Home | Contact Us | FAQ | Search & Site Map | Link to Us
Sign In | Join | Other 45 Sites in Network
HomeAnnouncementsWhite Papers
Discussion GroupsFirst AidDatabasesJavaBeansGUIJava 3DVirtual MachineCORBASecurityToolsGeneral
Java DirectoryOpen Source ProjectsSample Book ChaptersUser GroupsWeb Resources
Related Topics
Databases.NETMore Topics ...

Java Forum / General / June 2006

Tip: Looking for answers? Try searching our database.

Arithmetic with longs

Thread view: 
Twisted - 13 Jun 2006 05:03 GMT
If two unsigned longs are summed, is there an easy and efficient way to
determine if there was an overflow? (An overflow would mean the actual
sum is 2^64 greater than what the result seemed to be.)
Twisted - 13 Jun 2006 05:09 GMT
> If two unsigned longs are summed, is there an easy and efficient way to
> determine if there was an overflow? (An overflow would mean the actual
> sum is 2^64 greater than what the result seemed to be.)

Hrm, Java doesn't seem to even have an unsigned long type. Looks like
I'll have to use positive signed longs up to 2^63-1 and check if the
sum is mysteriously negative...
Twisted - 13 Jun 2006 05:22 GMT
> > If two unsigned longs are summed, is there an easy and efficient way to
> > determine if there was an overflow? (An overflow would mean the actual
[quoted text clipped - 3 lines]
> I'll have to use positive signed longs up to 2^63-1 and check if the
> sum is mysteriously negative...

May be easier to use BigInteger for this ... but would it be faster?
How efficient is the typical Java deployment's implementation of
BigInteger anyway? About as fast as native C code working with arrays
of hardware-word-size integers as "digits" with "carries" based on
low-level trapping of overflow? Somewhat slower? Enormously slower?

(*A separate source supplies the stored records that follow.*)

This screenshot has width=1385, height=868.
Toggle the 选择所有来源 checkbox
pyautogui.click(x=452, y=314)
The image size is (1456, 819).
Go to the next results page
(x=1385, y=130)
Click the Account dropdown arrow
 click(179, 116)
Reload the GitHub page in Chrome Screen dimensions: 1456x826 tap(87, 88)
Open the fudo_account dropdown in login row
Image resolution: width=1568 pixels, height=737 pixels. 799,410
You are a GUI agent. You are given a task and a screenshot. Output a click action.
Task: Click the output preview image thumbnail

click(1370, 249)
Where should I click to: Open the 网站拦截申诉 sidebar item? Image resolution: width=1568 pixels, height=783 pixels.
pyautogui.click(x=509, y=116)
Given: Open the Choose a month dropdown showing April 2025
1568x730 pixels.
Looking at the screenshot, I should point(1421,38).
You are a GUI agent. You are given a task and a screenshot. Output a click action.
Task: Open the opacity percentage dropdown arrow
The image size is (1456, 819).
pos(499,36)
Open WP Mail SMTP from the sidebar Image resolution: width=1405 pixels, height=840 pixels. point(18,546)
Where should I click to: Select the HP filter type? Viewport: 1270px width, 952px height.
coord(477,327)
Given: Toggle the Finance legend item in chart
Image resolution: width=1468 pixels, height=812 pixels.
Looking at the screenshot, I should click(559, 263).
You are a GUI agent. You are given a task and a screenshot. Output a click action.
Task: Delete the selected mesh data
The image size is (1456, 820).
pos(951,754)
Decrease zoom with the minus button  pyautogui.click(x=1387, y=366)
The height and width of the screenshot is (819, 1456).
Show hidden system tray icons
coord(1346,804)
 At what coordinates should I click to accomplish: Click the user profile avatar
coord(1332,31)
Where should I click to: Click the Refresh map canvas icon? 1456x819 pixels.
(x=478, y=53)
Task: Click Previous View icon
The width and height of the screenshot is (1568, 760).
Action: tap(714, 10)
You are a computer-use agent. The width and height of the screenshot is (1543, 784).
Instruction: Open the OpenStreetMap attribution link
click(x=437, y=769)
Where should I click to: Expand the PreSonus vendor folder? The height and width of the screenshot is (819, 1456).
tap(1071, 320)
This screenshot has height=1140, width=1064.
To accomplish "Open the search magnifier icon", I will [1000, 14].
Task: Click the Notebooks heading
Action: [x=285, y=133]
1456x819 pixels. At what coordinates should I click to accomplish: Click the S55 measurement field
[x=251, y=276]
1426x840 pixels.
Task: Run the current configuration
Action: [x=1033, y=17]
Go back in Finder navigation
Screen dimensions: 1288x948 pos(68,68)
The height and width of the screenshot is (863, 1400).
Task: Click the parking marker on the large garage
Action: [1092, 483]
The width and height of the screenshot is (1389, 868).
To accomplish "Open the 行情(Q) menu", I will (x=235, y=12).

(While I'm asking, may as well ask how well BigDecimal compares
speed-wise with C implementations of extended-precision floating- or
fixed-point arithmetic. That BigDecimal apparently stores numbers
decimal digit by decimal digit rather than in chunks of 32 or 64 bits
doesn't leave me hopeful.)
EJP - 13 Jun 2006 07:23 GMT
> (While I'm asking, may as well ask how well BigDecimal compares
> speed-wise with C implementations of extended-precision floating- or
> fixed-point arithmetic. That BigDecimal apparently stores numbers
> decimal digit by decimal digit rather than in chunks of 32 or 64 bits
> doesn't leave me hopeful.)

Of course it does, that's its purpose! If you want a binary radix use
BigInteger.
Patricia Shanahan - 13 Jun 2006 07:23 GMT
...
> (While I'm asking, may as well ask how well BigDecimal compares
> speed-wise with C implementations of extended-precision floating- or
> fixed-point arithmetic. That BigDecimal apparently stores numbers
> decimal digit by decimal digit rather than in chunks of 32 or 64 bits
> doesn't leave me hopeful.)

How did you reach that conclusion? My reading of the source code is that
BigDecimal is implemented as the combination of a BigInteger and an int
scale, and BigInteger uses an int[].

Patricia
Twisted - 13 Jun 2006 13:39 GMT
> How did you reach that conclusion? My reading of the source code is that
> BigDecimal is implemented as the combination of a BigInteger and an int
> scale, and BigInteger uses an int[].

Don't have the source code here.

Hrm. So both might perform decently, though I assume they use O(n^2)
multiplication that isn't as good as some other algorithms (FFT,
matrices) at really large sizes.
Patricia Shanahan - 13 Jun 2006 13:49 GMT
>> How did you reach that conclusion? My reading of the source code is that
>> BigDecimal is implemented as the combination of a BigInteger and an int
>> scale, and BigInteger uses an int[].
>
> Don't have the source code here.

Do you have a JDK installed? If so, unzip the file "src.zip" in its top
directory.

Patricia
Jeffrey Schwab - 13 Jun 2006 14:15 GMT
>> How did you reach that conclusion? My reading of the source code is that
>> BigDecimal is implemented as the combination of a BigInteger and an int
[quoted text clipped - 5 lines]
> multiplication that isn't as good as some other algorithms (FFT,
> matrices) at really large sizes.

For some definition of "good."
Twisted - 13 Jun 2006 16:01 GMT
> >> How did you reach that conclusion? My reading of the source code is that
> >> BigDecimal is implemented as the combination of a BigInteger and an int
[quoted text clipped - 7 lines]
>
> For some definition of "good."

Er?

_Introducing_Algorithms_ (ISBN 0-262-03141-8); also www.mersenne.org
(they use FFT for multiplying bignums); there are O(n log n) bignum
multiplies, but they have a large constant factor so are less efficient
for bignums below a certain length in bits.
Jeffrey Schwab - 13 Jun 2006 16:06 GMT
>>>> How did you reach that conclusion? My reading of the source code is that
>>>> BigDecimal is implemented as the combination of a BigInteger and an int
[quoted text clipped - 12 lines]
> multiplies, but they have a large constant factor so are less efficient
> for bignums below a certain length in bits.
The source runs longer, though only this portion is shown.